*Task item:*
Every line below should be repeated exactly as written.

********

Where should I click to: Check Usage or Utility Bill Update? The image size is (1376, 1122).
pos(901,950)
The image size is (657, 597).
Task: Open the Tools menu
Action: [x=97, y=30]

********

*Response below:*
Where should I click to: Check Usage or Utility Bill Update? The image size is (1376, 1122).
pos(901,950)
The image size is (657, 597).
Task: Open the Tools menu
Action: [x=97, y=30]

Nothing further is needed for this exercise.